▶ _EXERCISE_: Work through the data below and copy out every line where "policy" is found.

-=-=-=-=-

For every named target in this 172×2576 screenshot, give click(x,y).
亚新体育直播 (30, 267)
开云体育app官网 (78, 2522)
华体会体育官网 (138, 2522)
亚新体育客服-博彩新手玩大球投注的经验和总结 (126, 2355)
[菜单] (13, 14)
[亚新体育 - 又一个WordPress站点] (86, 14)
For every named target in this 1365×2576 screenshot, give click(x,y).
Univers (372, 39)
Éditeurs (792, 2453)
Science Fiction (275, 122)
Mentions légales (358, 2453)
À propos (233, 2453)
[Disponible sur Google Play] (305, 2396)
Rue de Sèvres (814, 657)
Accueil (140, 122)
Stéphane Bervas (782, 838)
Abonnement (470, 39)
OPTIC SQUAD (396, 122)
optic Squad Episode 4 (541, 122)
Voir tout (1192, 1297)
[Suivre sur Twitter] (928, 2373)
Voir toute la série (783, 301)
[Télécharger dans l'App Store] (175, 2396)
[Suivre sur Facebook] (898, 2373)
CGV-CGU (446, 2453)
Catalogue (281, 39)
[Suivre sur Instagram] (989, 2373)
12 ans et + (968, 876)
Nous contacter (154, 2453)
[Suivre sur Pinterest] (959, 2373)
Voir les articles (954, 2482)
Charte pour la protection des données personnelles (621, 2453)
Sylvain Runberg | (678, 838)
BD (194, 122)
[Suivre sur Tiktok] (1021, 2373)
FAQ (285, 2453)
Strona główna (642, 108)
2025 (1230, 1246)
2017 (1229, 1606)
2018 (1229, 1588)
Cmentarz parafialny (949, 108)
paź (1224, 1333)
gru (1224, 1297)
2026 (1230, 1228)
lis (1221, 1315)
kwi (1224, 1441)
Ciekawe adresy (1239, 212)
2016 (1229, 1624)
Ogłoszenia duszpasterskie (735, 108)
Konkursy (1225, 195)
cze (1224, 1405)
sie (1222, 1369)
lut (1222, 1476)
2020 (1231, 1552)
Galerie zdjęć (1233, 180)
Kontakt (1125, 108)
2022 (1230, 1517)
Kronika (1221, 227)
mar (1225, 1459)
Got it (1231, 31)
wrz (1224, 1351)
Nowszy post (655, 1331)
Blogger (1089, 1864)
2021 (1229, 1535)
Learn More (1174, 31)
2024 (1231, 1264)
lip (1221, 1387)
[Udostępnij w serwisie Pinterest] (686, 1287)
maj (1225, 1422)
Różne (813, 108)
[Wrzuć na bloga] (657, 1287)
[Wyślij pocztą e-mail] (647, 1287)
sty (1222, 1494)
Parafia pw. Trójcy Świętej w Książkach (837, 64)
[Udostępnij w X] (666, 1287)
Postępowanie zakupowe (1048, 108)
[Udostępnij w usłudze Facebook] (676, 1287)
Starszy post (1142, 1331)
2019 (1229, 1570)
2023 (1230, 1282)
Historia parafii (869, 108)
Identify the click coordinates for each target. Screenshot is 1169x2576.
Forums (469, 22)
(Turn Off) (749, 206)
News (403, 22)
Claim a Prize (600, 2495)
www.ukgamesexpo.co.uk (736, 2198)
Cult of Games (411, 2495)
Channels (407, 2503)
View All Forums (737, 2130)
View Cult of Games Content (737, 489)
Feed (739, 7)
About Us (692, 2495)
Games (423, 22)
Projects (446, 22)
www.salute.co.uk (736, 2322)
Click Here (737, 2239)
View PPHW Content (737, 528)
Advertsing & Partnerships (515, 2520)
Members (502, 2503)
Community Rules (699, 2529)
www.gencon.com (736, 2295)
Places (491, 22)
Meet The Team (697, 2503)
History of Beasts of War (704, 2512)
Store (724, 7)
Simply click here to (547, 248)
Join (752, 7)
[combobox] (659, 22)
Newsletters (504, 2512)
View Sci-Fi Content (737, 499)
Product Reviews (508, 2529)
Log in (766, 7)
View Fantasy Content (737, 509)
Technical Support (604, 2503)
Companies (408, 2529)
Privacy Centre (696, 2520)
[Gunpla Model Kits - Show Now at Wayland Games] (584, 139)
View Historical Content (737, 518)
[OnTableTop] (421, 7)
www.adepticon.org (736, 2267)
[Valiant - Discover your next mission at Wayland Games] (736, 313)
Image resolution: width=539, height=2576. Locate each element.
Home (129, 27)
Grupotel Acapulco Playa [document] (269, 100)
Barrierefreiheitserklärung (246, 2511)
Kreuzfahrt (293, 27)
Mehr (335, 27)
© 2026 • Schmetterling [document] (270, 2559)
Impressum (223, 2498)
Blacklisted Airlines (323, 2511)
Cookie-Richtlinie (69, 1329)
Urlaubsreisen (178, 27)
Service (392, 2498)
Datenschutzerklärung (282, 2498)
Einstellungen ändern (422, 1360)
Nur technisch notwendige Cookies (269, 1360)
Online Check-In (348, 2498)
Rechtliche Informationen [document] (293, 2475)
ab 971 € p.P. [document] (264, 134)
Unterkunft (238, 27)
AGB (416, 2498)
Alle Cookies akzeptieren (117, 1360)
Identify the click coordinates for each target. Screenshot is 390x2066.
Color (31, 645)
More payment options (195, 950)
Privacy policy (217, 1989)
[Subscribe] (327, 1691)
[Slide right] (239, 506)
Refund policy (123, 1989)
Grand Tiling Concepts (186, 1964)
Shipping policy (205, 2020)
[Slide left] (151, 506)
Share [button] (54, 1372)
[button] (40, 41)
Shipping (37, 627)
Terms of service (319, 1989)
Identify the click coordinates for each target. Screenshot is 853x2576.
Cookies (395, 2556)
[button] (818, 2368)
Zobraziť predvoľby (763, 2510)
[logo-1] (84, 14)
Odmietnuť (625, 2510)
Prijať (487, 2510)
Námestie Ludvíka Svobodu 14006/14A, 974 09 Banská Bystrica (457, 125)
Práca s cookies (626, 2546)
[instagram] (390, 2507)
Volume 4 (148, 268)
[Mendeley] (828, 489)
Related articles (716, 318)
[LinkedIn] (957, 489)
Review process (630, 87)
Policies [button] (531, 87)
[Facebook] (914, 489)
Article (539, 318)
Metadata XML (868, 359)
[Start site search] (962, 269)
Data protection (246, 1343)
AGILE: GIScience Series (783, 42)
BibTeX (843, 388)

-=-=-=-=-

▶ _RESULT FOR THIS TASK_:
Privacy policy (217, 1989)
Refund policy (123, 1989)
Shipping policy (205, 2020)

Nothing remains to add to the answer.